Item-finding records:
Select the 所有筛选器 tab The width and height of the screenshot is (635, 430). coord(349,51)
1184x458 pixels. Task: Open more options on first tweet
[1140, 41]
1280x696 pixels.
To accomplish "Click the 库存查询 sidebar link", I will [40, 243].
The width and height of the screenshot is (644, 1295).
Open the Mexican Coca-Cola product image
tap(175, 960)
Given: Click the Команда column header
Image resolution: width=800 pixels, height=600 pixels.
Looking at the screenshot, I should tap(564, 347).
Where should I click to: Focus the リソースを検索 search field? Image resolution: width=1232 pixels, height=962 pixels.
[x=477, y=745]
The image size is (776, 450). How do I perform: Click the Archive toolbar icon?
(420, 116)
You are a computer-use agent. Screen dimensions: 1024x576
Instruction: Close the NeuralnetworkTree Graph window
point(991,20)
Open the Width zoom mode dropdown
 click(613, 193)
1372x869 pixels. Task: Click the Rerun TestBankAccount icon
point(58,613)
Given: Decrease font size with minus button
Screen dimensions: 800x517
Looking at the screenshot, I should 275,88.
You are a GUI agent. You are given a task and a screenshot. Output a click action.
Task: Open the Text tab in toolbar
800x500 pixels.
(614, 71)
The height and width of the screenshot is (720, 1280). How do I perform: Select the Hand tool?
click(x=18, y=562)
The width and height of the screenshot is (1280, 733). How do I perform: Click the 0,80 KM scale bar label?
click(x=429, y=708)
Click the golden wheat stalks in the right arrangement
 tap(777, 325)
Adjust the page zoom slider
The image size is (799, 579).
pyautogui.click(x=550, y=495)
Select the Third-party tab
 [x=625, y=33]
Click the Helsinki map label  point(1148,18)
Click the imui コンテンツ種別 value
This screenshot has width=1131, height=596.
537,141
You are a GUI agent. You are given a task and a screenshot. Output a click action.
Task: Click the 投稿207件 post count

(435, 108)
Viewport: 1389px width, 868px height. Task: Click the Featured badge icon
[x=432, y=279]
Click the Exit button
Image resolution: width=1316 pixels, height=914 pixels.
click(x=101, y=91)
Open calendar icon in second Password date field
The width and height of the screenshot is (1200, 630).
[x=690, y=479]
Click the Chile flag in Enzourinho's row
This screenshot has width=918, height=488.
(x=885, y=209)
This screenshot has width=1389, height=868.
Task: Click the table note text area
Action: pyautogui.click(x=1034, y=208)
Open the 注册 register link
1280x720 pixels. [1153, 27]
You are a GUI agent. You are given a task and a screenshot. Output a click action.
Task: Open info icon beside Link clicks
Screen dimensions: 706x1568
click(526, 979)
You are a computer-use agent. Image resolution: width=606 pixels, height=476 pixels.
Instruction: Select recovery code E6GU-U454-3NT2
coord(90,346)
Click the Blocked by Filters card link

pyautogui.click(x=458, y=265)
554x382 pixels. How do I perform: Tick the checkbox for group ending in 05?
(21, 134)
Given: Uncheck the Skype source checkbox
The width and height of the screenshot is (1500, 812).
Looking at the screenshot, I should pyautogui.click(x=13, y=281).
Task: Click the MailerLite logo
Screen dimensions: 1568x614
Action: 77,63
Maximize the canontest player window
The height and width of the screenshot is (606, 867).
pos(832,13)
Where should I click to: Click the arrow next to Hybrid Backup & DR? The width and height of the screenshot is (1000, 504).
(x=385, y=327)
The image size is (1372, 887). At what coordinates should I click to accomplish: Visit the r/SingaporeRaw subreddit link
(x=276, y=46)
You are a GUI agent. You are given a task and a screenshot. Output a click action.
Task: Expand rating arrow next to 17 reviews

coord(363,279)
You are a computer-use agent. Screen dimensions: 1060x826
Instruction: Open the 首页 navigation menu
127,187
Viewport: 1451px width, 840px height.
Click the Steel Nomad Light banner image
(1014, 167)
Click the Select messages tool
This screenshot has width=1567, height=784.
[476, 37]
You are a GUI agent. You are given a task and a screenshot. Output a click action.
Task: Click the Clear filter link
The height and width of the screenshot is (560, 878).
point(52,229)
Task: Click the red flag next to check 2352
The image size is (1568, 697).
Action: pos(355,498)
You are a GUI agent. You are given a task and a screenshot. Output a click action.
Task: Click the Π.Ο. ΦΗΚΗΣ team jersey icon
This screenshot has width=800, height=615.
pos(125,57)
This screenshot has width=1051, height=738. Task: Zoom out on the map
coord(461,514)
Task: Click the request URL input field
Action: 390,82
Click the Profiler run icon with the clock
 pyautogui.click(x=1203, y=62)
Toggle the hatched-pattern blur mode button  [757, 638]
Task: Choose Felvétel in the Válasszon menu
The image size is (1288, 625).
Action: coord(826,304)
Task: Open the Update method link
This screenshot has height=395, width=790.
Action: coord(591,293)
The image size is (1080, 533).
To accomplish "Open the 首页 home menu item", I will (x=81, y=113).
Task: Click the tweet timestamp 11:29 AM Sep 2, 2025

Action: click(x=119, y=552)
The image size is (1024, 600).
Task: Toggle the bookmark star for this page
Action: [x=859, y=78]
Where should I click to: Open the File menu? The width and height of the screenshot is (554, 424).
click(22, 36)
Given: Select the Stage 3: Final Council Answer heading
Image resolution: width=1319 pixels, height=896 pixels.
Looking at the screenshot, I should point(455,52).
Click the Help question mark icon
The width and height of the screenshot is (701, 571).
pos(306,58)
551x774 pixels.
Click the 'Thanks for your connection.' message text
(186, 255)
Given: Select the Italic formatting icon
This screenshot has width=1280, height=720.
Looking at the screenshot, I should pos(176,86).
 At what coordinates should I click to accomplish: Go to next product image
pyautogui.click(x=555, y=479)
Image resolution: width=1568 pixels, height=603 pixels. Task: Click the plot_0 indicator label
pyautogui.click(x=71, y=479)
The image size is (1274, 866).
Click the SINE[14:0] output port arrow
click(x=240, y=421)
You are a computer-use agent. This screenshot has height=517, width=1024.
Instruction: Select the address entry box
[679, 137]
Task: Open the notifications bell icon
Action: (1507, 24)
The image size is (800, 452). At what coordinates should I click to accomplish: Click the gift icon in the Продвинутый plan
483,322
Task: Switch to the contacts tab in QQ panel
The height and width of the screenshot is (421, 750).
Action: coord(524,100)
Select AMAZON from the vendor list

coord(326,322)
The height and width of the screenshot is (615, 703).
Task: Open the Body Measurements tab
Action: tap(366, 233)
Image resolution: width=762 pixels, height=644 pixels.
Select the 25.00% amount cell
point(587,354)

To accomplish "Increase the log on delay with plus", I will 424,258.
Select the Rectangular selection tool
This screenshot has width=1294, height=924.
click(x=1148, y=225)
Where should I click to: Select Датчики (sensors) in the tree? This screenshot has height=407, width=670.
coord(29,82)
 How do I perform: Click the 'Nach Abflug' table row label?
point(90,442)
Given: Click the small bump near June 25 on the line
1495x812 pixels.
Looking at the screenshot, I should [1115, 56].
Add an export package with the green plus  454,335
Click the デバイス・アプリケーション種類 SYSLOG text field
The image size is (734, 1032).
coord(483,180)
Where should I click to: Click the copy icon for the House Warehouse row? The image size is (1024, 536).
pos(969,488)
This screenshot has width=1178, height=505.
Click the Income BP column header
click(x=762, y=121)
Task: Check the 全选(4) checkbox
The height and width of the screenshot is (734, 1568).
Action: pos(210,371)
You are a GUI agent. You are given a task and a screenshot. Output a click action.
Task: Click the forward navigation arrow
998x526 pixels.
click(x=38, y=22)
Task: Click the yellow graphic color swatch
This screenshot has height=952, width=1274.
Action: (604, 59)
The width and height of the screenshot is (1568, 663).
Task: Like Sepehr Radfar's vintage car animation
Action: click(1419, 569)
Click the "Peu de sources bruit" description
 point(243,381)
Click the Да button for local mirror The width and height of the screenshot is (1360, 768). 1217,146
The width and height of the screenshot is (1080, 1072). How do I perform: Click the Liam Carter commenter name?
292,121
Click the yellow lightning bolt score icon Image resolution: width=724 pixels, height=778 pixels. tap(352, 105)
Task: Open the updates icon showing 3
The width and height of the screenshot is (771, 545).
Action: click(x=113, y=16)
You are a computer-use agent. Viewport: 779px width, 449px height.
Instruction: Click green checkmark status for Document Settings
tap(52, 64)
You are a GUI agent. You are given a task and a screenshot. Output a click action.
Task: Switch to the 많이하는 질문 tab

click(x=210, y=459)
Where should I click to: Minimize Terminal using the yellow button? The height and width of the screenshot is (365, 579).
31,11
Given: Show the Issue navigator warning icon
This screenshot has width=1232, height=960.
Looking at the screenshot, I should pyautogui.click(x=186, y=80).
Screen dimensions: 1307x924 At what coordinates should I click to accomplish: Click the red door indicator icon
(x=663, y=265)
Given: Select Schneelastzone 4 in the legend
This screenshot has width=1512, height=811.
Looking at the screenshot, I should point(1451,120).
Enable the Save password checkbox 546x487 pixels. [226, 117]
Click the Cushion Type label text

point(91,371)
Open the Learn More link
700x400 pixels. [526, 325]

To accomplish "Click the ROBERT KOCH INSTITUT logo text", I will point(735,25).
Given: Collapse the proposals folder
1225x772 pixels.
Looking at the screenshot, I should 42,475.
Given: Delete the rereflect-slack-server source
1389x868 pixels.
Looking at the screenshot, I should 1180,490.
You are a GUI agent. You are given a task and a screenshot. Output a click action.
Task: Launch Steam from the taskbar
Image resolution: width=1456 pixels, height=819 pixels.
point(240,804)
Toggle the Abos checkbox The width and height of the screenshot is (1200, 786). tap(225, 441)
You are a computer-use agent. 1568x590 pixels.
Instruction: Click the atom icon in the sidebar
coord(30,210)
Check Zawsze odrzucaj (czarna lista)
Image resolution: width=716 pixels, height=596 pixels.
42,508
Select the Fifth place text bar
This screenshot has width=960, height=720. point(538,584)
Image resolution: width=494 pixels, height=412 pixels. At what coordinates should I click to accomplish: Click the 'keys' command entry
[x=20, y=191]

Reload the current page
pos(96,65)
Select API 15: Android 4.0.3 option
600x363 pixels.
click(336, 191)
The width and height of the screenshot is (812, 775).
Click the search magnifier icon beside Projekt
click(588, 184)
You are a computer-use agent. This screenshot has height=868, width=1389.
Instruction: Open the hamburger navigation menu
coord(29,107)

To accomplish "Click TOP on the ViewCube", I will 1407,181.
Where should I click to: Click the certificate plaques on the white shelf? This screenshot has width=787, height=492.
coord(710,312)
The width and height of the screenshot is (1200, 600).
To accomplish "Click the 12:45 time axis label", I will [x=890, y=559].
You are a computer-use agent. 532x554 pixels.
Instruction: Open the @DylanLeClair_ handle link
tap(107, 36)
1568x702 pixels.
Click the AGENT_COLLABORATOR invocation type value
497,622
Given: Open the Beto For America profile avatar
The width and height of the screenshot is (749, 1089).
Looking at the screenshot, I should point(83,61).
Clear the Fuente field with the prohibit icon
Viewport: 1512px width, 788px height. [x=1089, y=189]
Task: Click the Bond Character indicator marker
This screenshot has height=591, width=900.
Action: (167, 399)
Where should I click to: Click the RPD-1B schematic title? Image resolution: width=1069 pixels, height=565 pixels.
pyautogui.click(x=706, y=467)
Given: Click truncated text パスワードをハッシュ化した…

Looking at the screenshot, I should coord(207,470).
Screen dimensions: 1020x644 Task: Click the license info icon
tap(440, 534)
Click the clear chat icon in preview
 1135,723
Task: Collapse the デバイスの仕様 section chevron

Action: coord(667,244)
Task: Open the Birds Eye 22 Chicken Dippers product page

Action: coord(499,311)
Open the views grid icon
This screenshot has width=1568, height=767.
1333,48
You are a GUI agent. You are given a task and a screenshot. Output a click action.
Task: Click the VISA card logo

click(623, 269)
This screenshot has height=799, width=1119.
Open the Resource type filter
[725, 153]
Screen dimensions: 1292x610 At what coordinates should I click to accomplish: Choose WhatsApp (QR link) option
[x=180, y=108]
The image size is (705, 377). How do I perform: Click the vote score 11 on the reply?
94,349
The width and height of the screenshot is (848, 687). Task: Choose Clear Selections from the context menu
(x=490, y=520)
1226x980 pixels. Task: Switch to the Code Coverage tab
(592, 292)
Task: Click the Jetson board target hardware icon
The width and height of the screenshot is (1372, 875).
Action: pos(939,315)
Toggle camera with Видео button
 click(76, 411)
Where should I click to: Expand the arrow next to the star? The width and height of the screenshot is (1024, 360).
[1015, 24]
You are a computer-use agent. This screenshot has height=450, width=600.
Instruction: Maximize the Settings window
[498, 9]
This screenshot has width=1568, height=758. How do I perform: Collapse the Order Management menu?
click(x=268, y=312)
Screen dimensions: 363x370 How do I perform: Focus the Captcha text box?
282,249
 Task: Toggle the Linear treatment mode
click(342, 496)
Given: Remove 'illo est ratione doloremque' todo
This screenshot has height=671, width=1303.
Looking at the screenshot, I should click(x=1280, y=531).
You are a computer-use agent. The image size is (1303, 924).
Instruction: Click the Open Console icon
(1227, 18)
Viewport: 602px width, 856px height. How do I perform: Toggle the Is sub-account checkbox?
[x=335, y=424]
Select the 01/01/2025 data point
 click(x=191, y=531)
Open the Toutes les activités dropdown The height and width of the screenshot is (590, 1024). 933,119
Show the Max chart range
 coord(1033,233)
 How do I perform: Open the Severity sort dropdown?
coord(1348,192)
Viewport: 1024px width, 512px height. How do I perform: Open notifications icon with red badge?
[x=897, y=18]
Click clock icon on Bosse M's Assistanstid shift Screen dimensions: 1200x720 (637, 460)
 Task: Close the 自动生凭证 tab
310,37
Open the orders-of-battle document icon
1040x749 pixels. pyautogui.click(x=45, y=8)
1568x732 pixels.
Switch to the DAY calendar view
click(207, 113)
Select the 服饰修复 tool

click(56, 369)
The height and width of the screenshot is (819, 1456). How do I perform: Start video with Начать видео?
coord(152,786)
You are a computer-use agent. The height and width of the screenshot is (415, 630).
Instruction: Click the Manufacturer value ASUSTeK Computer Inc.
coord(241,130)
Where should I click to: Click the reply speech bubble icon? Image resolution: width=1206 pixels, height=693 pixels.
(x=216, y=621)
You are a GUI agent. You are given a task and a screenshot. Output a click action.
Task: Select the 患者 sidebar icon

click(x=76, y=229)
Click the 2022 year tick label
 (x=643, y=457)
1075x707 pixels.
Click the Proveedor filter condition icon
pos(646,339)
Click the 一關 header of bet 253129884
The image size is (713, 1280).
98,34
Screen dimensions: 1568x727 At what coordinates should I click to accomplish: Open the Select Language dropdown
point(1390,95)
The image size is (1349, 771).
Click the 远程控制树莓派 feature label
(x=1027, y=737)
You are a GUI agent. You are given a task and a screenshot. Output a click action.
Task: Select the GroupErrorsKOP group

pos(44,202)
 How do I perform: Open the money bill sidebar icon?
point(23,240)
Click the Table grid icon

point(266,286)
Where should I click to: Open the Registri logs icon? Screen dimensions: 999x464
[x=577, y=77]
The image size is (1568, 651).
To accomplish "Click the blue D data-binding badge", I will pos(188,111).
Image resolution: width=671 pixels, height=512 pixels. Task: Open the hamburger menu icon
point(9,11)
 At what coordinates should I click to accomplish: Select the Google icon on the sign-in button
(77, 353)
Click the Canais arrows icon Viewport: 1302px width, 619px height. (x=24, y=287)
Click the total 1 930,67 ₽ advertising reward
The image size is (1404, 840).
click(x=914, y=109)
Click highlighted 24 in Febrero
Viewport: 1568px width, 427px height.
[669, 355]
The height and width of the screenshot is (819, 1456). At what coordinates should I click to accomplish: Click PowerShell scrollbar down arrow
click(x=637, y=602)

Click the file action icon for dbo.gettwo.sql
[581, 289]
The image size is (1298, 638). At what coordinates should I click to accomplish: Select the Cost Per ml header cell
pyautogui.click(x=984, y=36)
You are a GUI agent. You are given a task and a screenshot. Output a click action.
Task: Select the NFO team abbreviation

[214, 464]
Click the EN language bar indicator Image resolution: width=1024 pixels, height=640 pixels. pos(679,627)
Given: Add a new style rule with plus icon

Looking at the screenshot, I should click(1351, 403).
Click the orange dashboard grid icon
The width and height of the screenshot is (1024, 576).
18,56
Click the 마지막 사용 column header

- _Stated task_
Give the lines of the records from the one containing "Where should I click to: Open the File" through the one containing "Looking at the screenshot, I should point(455,52)." as a numbered list, leaving out blank lines.

- _The output_
1. Where should I click to: Open the File menu? The width and height of the screenshot is (554, 424).
2. click(22, 36)
3. Given: Select the Stage 3: Final Council Answer heading
4. Image resolution: width=1319 pixels, height=896 pixels.
5. Looking at the screenshot, I should point(455,52).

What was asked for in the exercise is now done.